YOUR OBJECTIVE:
Swap every occurrence of "computer-use agent" for "screen automation agent" throughout the material below and reproduce all lines otherwise unchanged.

— START —

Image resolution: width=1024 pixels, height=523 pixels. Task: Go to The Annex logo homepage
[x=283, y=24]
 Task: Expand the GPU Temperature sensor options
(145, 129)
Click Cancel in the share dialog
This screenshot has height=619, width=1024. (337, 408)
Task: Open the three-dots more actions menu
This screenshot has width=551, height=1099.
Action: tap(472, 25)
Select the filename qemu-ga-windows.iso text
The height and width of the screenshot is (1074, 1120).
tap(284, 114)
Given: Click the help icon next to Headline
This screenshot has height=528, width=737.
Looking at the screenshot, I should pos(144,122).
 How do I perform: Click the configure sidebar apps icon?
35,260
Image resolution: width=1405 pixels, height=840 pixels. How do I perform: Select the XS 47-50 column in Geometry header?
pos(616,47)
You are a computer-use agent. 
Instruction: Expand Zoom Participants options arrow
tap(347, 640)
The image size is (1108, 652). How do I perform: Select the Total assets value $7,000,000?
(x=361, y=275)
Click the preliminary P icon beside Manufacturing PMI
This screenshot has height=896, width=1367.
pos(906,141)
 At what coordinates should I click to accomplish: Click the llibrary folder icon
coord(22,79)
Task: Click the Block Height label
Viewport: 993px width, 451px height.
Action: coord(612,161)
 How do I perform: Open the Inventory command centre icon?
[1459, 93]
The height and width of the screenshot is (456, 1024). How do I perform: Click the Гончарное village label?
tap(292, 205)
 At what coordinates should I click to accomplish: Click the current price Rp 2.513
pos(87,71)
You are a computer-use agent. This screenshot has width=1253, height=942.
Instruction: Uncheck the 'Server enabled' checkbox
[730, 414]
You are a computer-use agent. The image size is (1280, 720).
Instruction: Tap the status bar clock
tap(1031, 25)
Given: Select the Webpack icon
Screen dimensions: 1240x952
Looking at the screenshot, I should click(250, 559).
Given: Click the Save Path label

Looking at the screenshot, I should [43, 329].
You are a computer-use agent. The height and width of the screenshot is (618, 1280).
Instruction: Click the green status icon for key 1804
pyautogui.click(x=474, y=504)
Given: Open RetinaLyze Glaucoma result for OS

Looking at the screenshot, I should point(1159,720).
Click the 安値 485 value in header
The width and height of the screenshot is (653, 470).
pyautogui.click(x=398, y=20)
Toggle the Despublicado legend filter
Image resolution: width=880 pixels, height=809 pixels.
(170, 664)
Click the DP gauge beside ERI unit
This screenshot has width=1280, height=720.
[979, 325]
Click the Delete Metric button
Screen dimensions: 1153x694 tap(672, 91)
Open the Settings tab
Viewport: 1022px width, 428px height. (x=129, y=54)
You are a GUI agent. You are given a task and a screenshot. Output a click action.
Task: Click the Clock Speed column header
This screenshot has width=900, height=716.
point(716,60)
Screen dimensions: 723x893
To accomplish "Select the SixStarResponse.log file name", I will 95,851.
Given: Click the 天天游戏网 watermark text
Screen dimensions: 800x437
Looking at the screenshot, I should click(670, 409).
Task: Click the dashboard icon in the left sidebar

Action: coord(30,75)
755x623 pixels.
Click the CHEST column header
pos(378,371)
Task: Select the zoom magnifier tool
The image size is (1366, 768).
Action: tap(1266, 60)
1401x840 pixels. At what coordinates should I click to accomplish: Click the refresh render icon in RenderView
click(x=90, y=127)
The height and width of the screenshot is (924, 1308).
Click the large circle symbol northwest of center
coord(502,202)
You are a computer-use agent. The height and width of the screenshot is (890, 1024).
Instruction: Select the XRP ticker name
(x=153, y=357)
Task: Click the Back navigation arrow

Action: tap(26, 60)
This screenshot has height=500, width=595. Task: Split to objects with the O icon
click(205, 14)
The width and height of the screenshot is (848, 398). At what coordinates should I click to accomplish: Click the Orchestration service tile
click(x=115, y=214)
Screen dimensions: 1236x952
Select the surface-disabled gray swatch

— END —

FINAL RESULT:
Image resolution: width=1024 pixels, height=523 pixels. Task: Go to The Annex logo homepage
[x=283, y=24]
 Task: Expand the GPU Temperature sensor options
(145, 129)
Click Cancel in the share dialog
This screenshot has height=619, width=1024. (337, 408)
Task: Open the three-dots more actions menu
This screenshot has width=551, height=1099.
Action: tap(472, 25)
Select the filename qemu-ga-windows.iso text
The height and width of the screenshot is (1074, 1120).
tap(284, 114)
Given: Click the help icon next to Headline
This screenshot has height=528, width=737.
Looking at the screenshot, I should pos(144,122).
 How do I perform: Click the configure sidebar apps icon?
35,260
Image resolution: width=1405 pixels, height=840 pixels. How do I perform: Select the XS 47-50 column in Geometry header?
pos(616,47)
You are a screen automation agent. 
Instruction: Expand Zoom Participants options arrow
tap(347, 640)
The image size is (1108, 652). How do I perform: Select the Total assets value $7,000,000?
(x=361, y=275)
Click the preliminary P icon beside Manufacturing PMI
This screenshot has height=896, width=1367.
pos(906,141)
 At what coordinates should I click to accomplish: Click the llibrary folder icon
coord(22,79)
Task: Click the Block Height label
Viewport: 993px width, 451px height.
Action: coord(612,161)
 How do I perform: Open the Inventory command centre icon?
[1459, 93]
The height and width of the screenshot is (456, 1024). How do I perform: Click the Гончарное village label?
tap(292, 205)
 At what coordinates should I click to accomplish: Click the current price Rp 2.513
pos(87,71)
You are a screen automation agent. This screenshot has width=1253, height=942.
Instruction: Uncheck the 'Server enabled' checkbox
[730, 414]
You are a screen automation agent. The image size is (1280, 720).
Instruction: Tap the status bar clock
tap(1031, 25)
Given: Select the Webpack icon
Screen dimensions: 1240x952
Looking at the screenshot, I should click(250, 559).
Given: Click the Save Path label

Looking at the screenshot, I should [43, 329].
You are a screen automation agent. The height and width of the screenshot is (618, 1280).
Instruction: Click the green status icon for key 1804
pyautogui.click(x=474, y=504)
Given: Open RetinaLyze Glaucoma result for OS

Looking at the screenshot, I should point(1159,720).
Click the 安値 485 value in header
The width and height of the screenshot is (653, 470).
pyautogui.click(x=398, y=20)
Toggle the Despublicado legend filter
Image resolution: width=880 pixels, height=809 pixels.
(170, 664)
Click the DP gauge beside ERI unit
This screenshot has width=1280, height=720.
[979, 325]
Click the Delete Metric button
Screen dimensions: 1153x694 tap(672, 91)
Open the Settings tab
Viewport: 1022px width, 428px height. (x=129, y=54)
You are a GUI agent. You are given a task and a screenshot. Output a click action.
Task: Click the Clock Speed column header
This screenshot has width=900, height=716.
point(716,60)
Screen dimensions: 723x893
To accomplish "Select the SixStarResponse.log file name", I will 95,851.
Given: Click the 天天游戏网 watermark text
Screen dimensions: 800x437
Looking at the screenshot, I should click(670, 409).
Task: Click the dashboard icon in the left sidebar

Action: coord(30,75)
755x623 pixels.
Click the CHEST column header
pos(378,371)
Task: Select the zoom magnifier tool
The image size is (1366, 768).
Action: tap(1266, 60)
1401x840 pixels. At what coordinates should I click to accomplish: Click the refresh render icon in RenderView
click(x=90, y=127)
The height and width of the screenshot is (924, 1308).
Click the large circle symbol northwest of center
coord(502,202)
You are a screen automation agent. The height and width of the screenshot is (890, 1024).
Instruction: Select the XRP ticker name
(x=153, y=357)
Task: Click the Back navigation arrow

Action: tap(26, 60)
This screenshot has height=500, width=595. Task: Split to objects with the O icon
click(205, 14)
The width and height of the screenshot is (848, 398). At what coordinates should I click to accomplish: Click the Orchestration service tile
click(x=115, y=214)
Screen dimensions: 1236x952
Select the surface-disabled gray swatch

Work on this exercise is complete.